__Verilen metin__.
.....
Aydın Engin

Unutmayın, Bugün 19 Ocak…

19 Ocak 2015 Pazartesi

Bu yedinci 19 Ocak yazısı. Daha kaç 19 Ocak yazısı yazacağım bilmiyorum.
Arkadaşımı kalleş bir pusuda yitirmenin acısı yıllar geçtikçe azalacağına artıyor. Bu nasıl açıklanmalı? Bilmiyorum.
Bildiğim yedi yıl önce, zaptedebildiğim gözyaşlarıyla bilgisayar başına çökmüştüm. Bugün gözyaşları zaptedilmiyor.
Niye?
Dedim a, bilmiyorum…
Acı arttığı kadar öfke de artıyor. Katili yakalanmış, katilin suç ortakları yakalanmış. Cinayetin azmettiricileri ayan beyan olmuş. Onun ölümüne giden yolun kanlı taşlarını bilerek isteyerek döşemiş; döşeyenlere bilerek isteyerek göz yummuş üniformalı, üniformasız bürokrasinin tepelerindeki adamların ipliği çoktan pazara çıkmış… Bütün bunlara rağmen bir davayı sekiz yıldır sonuçlandırmayan bir yargı erkine öfkelenmek hakkım, hakkımız yok mu?
Acı büyüyor, öfke onunla yarışıyor ve anılar yıllar geçtikçe silikleşeceğine gitgide daha taze, daha berrak, daha yakıcı anılara dönüşüyor.
.....
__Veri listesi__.
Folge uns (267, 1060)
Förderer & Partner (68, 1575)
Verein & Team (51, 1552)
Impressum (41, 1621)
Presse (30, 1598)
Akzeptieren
.....
__Alıştırmanın istedikleri__.
1. 19 Ocak yazısına göre bu, kaçıncı 19 Ocak yazısıdır?
2. 19 Ocak yazısında "Bildiğim yedi yıl" sözcüklerinden aşağıya, "hakkımız yok mu?" sözcüklerine kadar uzanan bölümü hiç değiştirmeden yazın.

__Cevaplar__.
1. Yedinci 19 Ocak yazısıdır.

2.
Bildiğim yedi yıl önce, zaptedebildiğim gözyaşlarıyla bilgisayar başına çökmüştüm. Bugün gözyaşları zaptedilmiyor.
Niye?
Dedim a, bilmiyorum…
Acı arttığı kadar öfke de artıyor. Katili yakalanmış, katilin suç ortakları yakalanmış. Cinayetin azmettiricileri ayan beyan olmuş. Onun ölümüne giden yolun kanlı taşlarını bilerek isteyerek döşemiş; döşeyenlere bilerek isteyerek göz yummuş üniformalı, üniformasız bürokrasinin tepelerindeki adamların ipliği çoktan pazara çıkmış… Bütün bunlara rağmen bir davayı sekiz yıldır sonuçlandırmayan bir yargı erkine öfkelenmek hakkım, hakkımız yok mu?